10 p.m. to Midnight Host: Steve Winters
This program’s first part marked the passing this month of the English folksinger known for most of his life as Louis Killen and of Cowboy Jack Clement and celebrated bluegrass star George Shuffler’s election to the Bill Monroe Bluegrass Hall of Fame. The remainder featured performers from or formerly from Connecticut.
With a bawdy style and a booming but lyrical tenor, Louis Killen, who died at age 79, was a mainstay of the 1950s English folk revival and one of folk music’s great influential ballad singers, researching and performing music that chronicled the working lives of seamen, coal miners, mill workers and common laborers.

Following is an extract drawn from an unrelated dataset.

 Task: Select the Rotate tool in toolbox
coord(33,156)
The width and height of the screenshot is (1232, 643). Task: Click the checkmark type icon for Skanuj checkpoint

He enjoyed a career that saw him move to America in 1966 and become enlisted, with many other performers, on the maiden crew of Pete Seeger’s Hudson River Sloop Clearwater. He performed for six years with the Clancy Brothers, replacing Tommy Makem who had departed the group. He contributed to more than 60 albums in 50 years of performing, including more than a dozen solo albums. He surprised fans in 2010 by deciding to live as a woman and two years later underwent a sex-change operation. Cowboy Jack Clement was a Nashville music legend and true character. He didn’t record much but he contributed mightily as a jack-of-all-trades in the music business, including being a successful producer, arranger and songwriter. In 1963, he produced Johnny Cash’s signature hit, “Ring of Fire.”, a Grammy Hall of Fame recording. He was to be officially inducted into the Country Music Hall of Fame on Oct. 27 along with Kenny Rogers and Bobby Bare.